Extract, exactly as written, the line that contains "The image size" and all lines after it through the end of the records. Omit pictures.
--- --- ---
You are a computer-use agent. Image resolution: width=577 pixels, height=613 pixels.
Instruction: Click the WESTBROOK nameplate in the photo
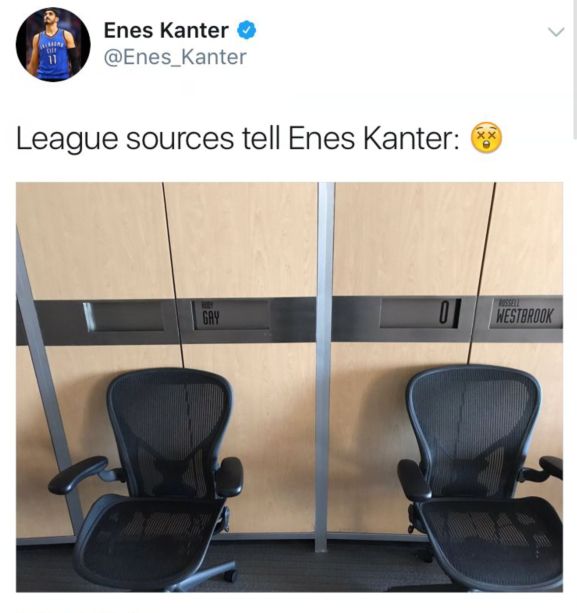click(x=523, y=314)
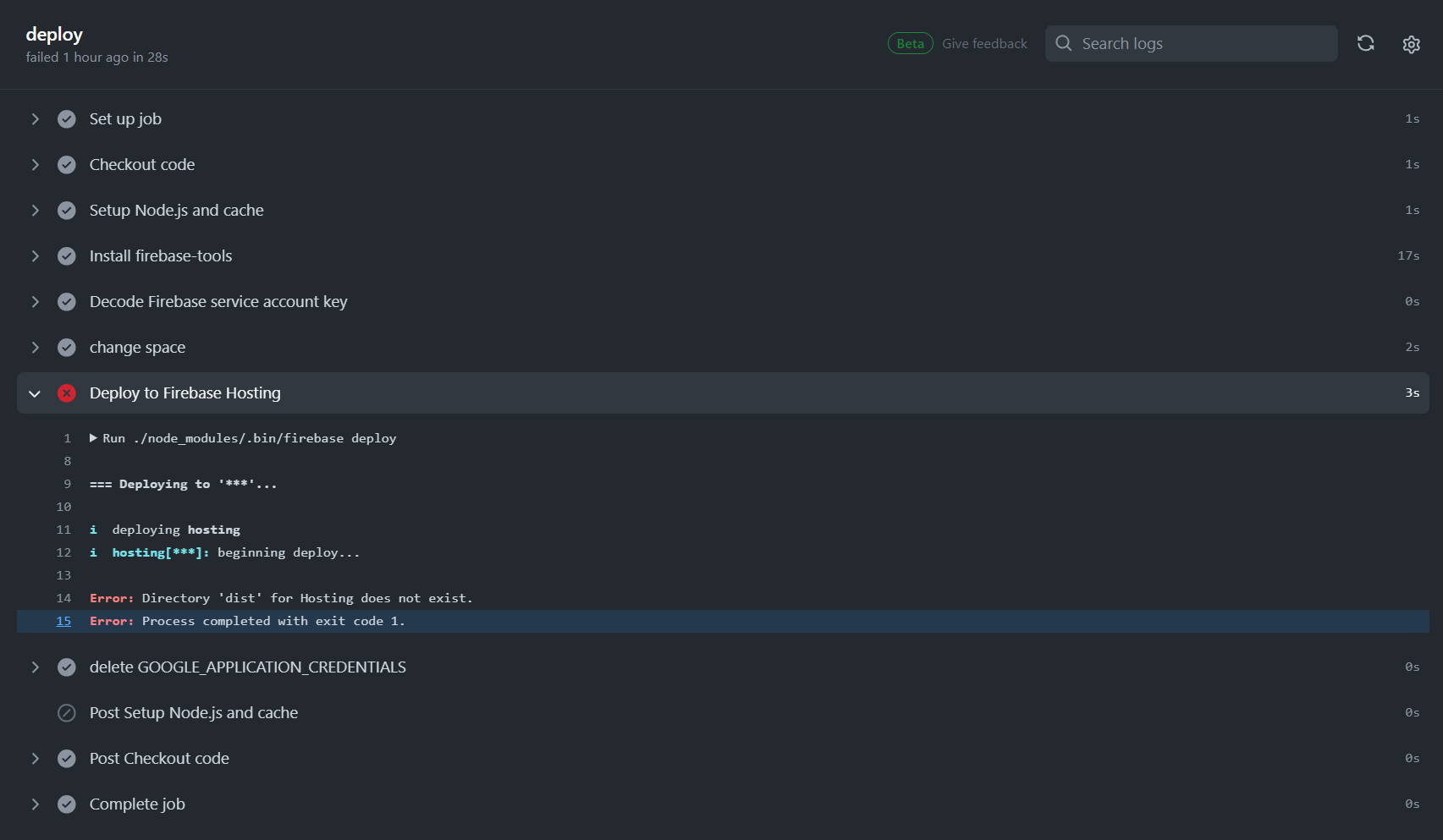Focus the Search logs input field
The height and width of the screenshot is (840, 1443).
[x=1191, y=43]
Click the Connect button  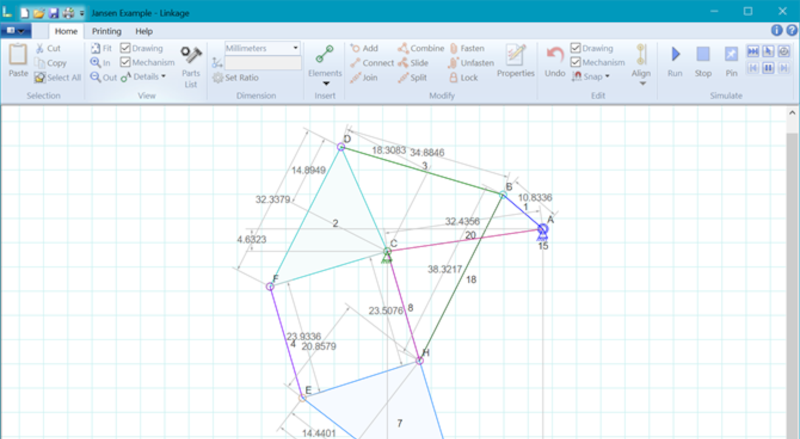tap(371, 62)
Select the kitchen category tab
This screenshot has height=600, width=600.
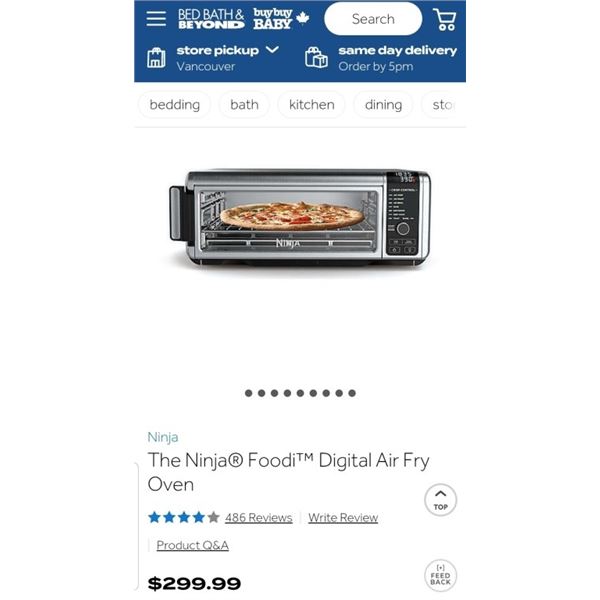click(311, 104)
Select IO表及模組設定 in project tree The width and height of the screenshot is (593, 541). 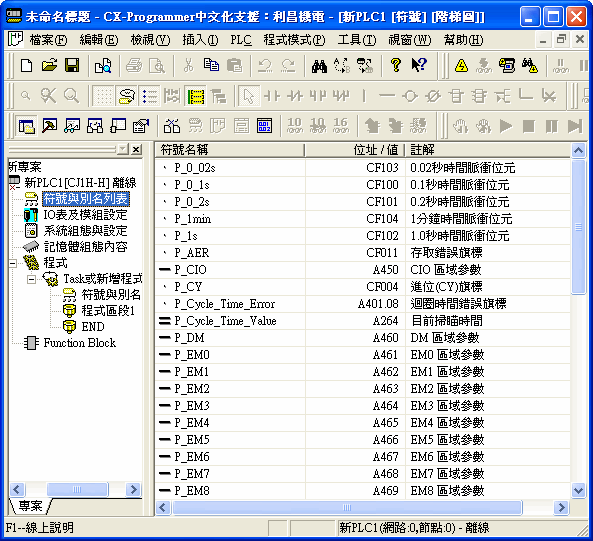pyautogui.click(x=85, y=215)
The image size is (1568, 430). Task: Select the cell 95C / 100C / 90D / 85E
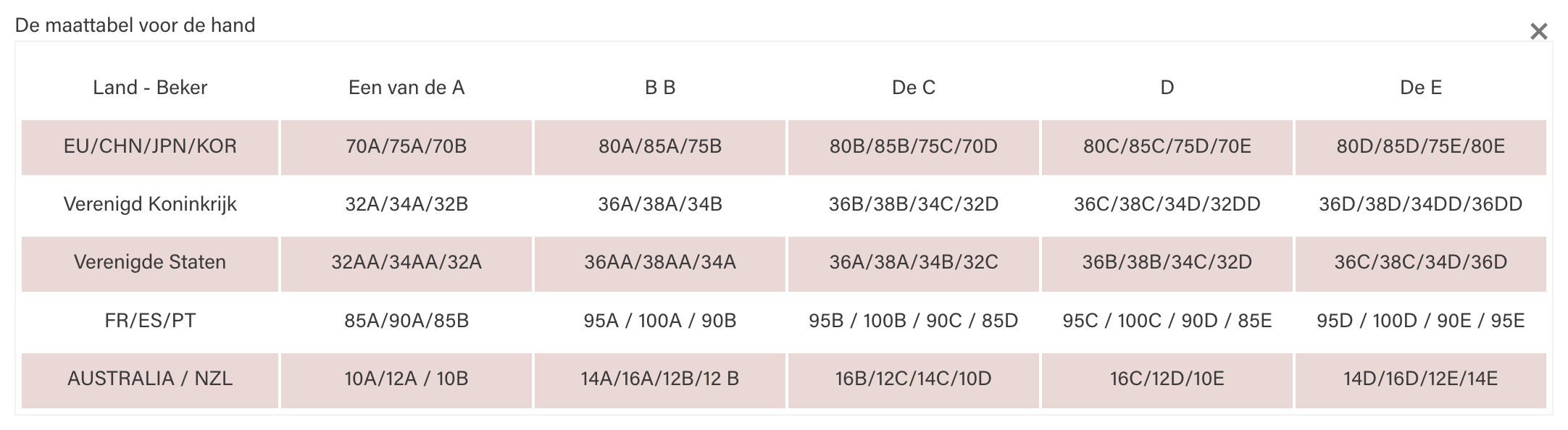[1167, 321]

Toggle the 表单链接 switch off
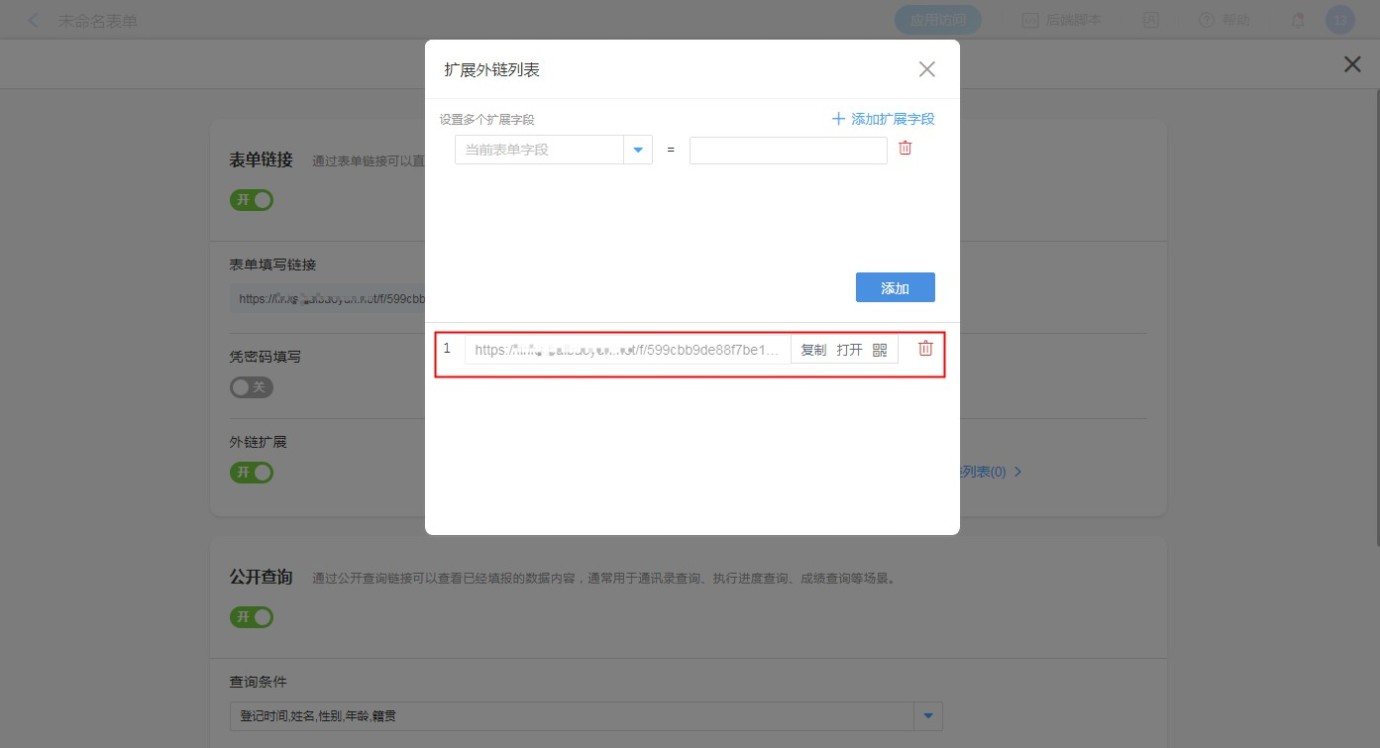click(x=251, y=200)
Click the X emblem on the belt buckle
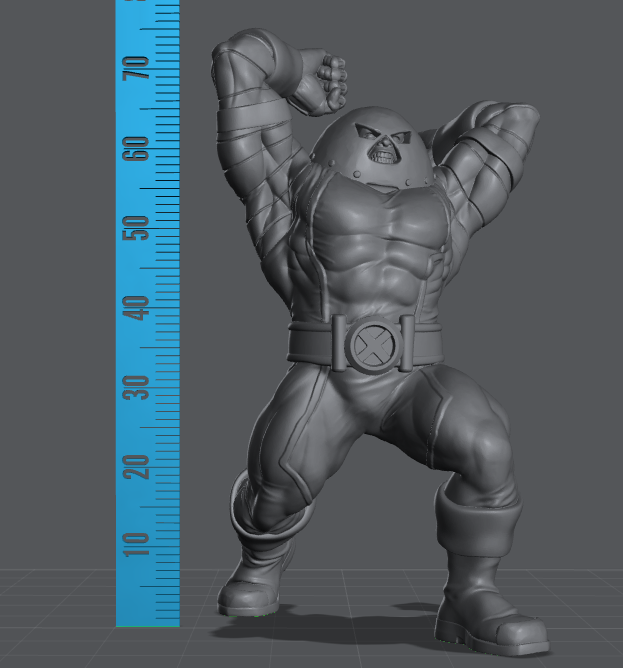This screenshot has width=623, height=668. click(x=374, y=346)
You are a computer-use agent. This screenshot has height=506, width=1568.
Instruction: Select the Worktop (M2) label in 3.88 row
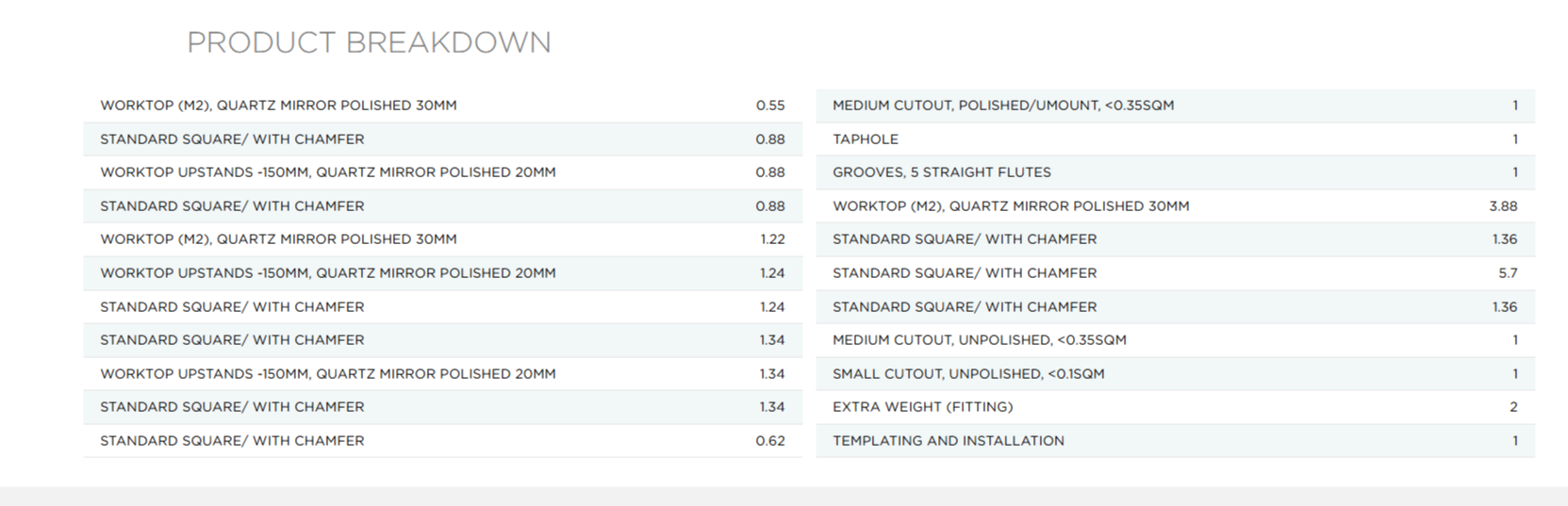(x=1010, y=206)
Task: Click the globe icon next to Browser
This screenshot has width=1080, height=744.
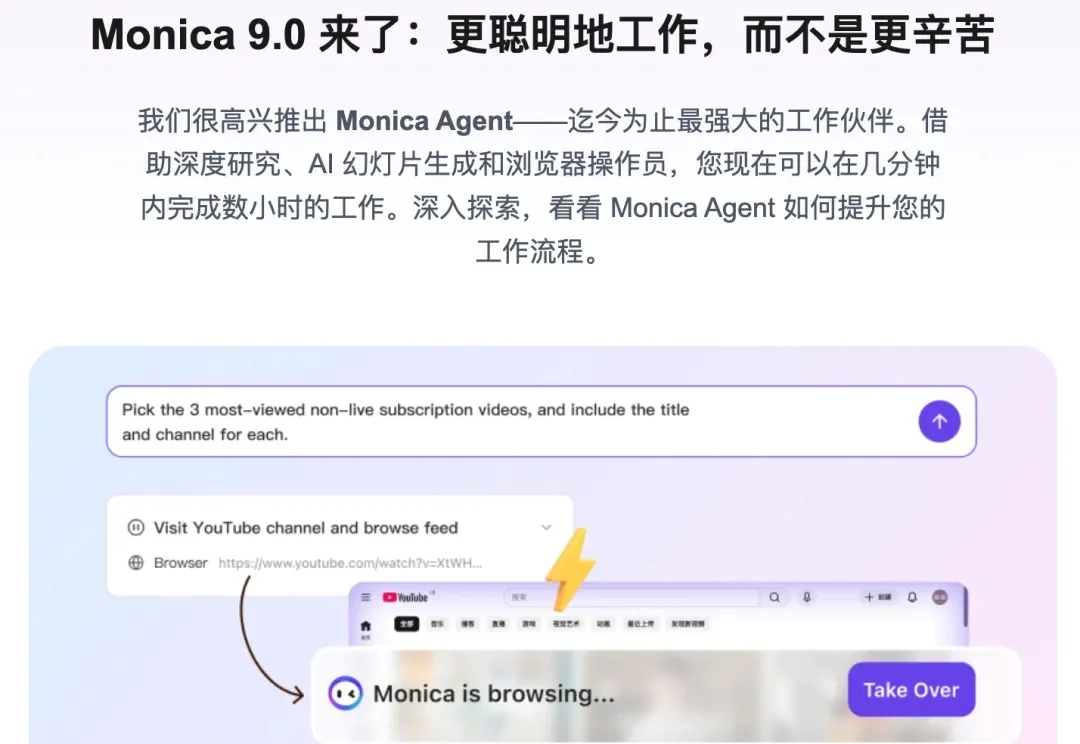Action: click(x=136, y=562)
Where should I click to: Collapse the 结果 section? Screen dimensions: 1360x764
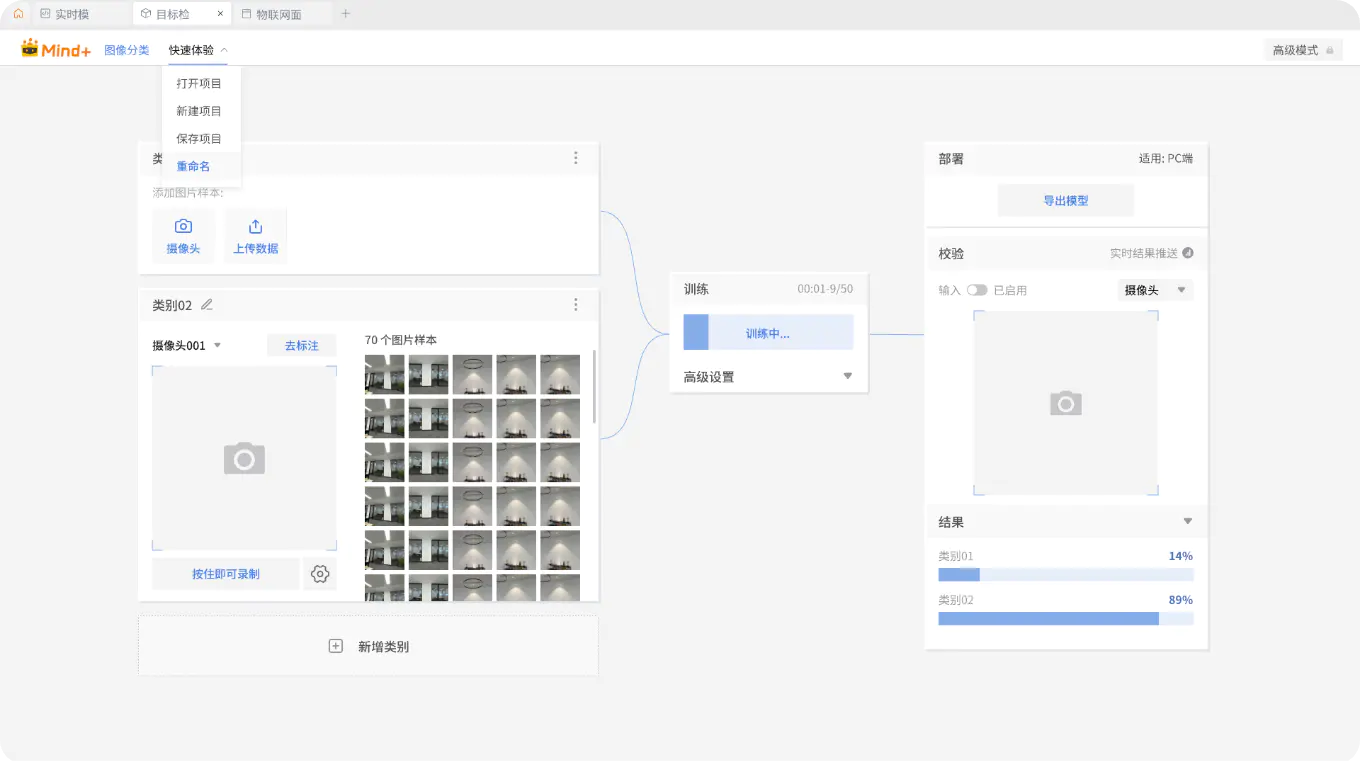1188,522
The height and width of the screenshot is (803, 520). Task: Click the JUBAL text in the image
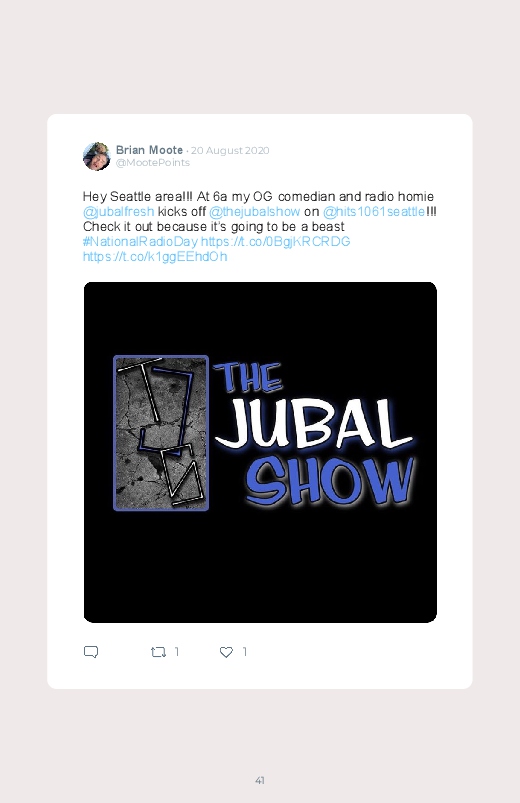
--- --- ---
TASK RESPONSE:
The image size is (1568, 430). Task: Select the cell 95C / 100C / 90D / 85E
[1167, 321]

Toggle the 表单链接 switch off
click(x=251, y=200)
Click the X emblem on the belt buckle
This screenshot has width=623, height=668. click(x=374, y=346)
You are a computer-use agent. This screenshot has height=506, width=1568.
Instruction: Select the Worktop (M2) label in 3.88 row
(x=1010, y=206)
Task: Click the globe icon next to Browser
This screenshot has width=1080, height=744.
Action: click(x=136, y=562)
Where should I click to: Collapse the 结果 section? Screen dimensions: 1360x764
1188,522
The height and width of the screenshot is (803, 520). Task: Click the JUBAL text in the image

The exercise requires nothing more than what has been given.